BEGIN Source data

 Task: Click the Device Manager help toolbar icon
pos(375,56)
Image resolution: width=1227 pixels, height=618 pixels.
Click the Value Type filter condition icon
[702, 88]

END Source data

> How to complete this task
Output each line of the records above exactly.

> Your response
 Task: Click the Device Manager help toolbar icon
pos(375,56)
Image resolution: width=1227 pixels, height=618 pixels.
Click the Value Type filter condition icon
[702, 88]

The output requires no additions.